### [LISTING]
□ □ □

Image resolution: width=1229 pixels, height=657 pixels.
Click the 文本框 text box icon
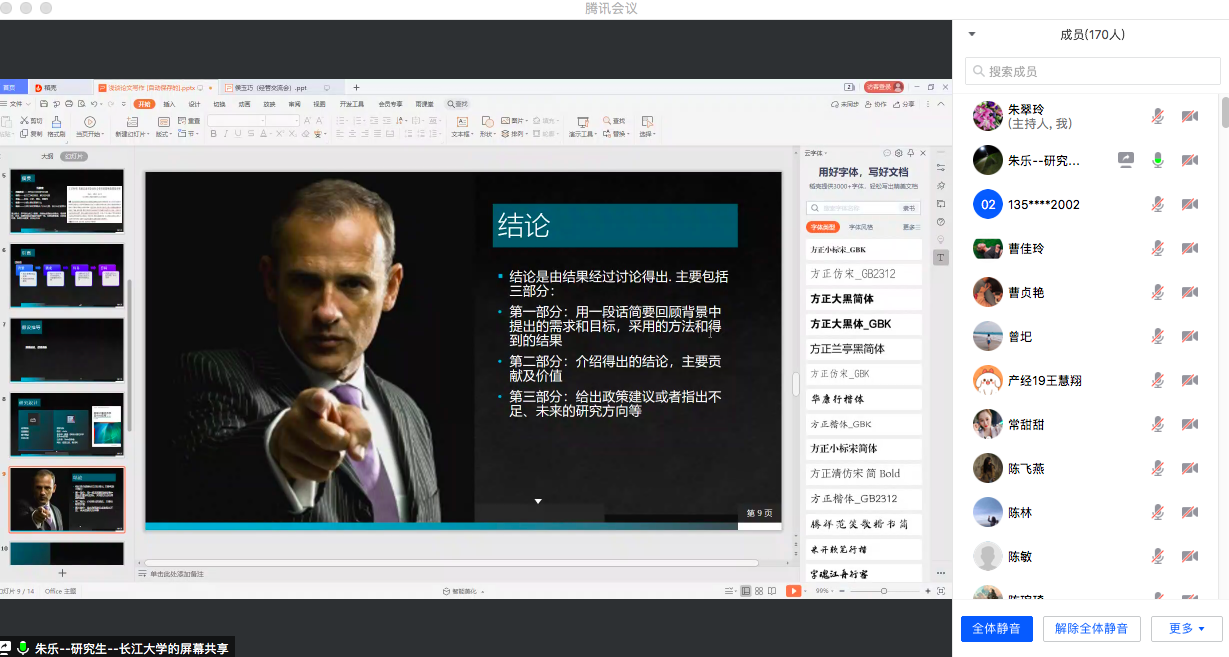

□ □ □

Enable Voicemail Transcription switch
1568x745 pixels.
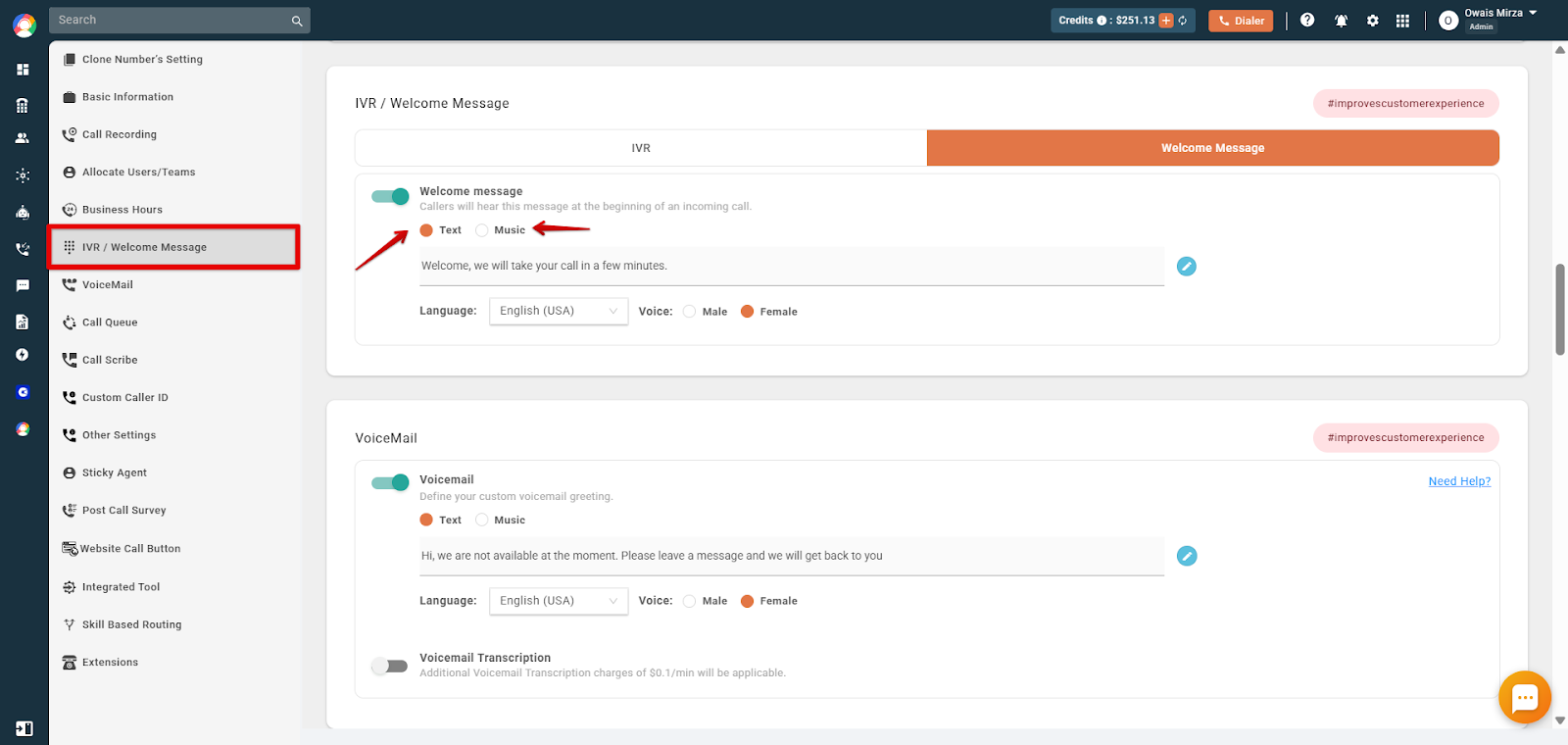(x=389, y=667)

□ □ □

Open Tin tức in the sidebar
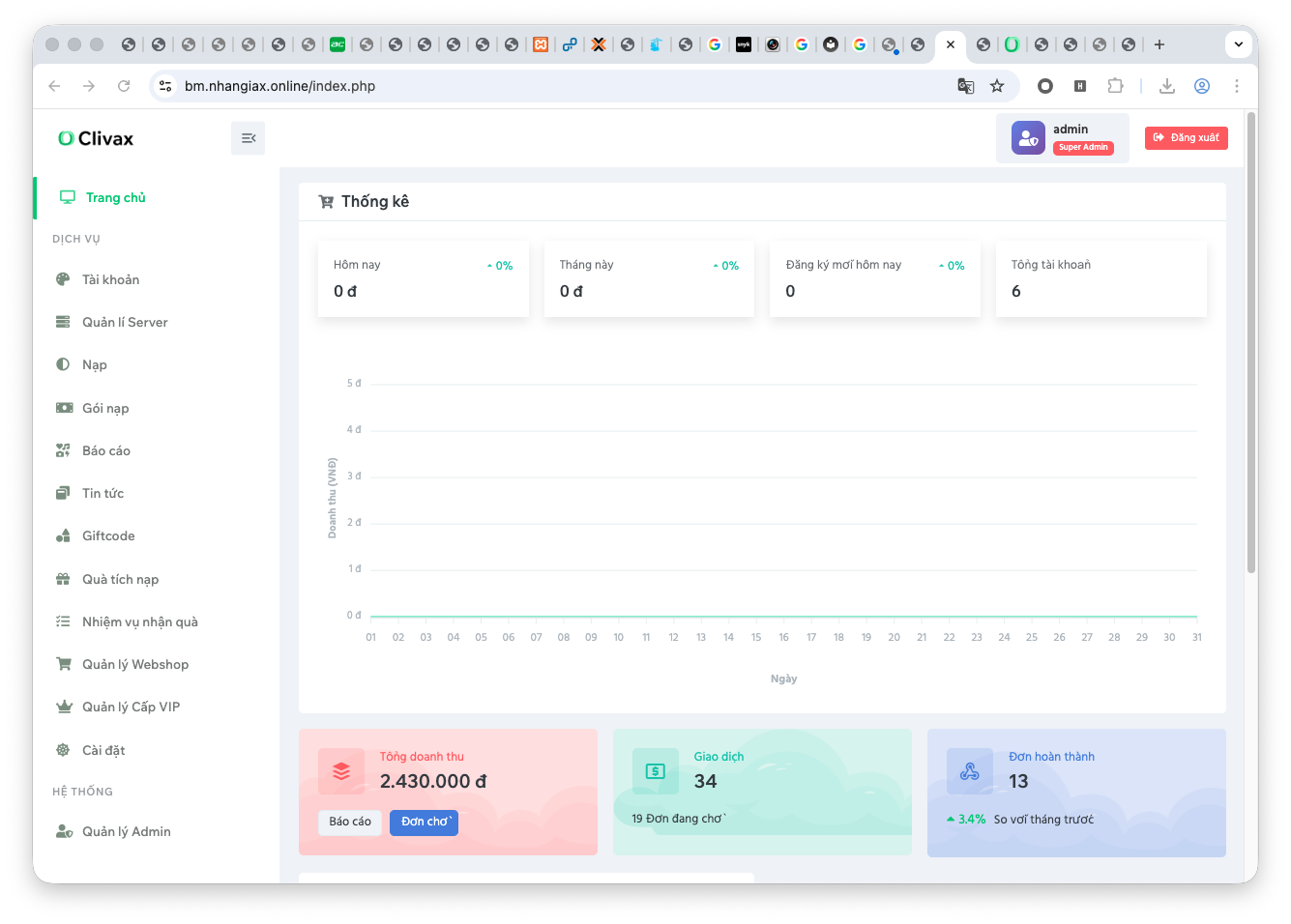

□ □ □

Copy the rows word for word, starting with the line that contains "Image resolution: width=1229" and going on through the line that contains "Click the 文本框 text box icon".

Image resolution: width=1229 pixels, height=657 pixels.
Click the 文本框 text box icon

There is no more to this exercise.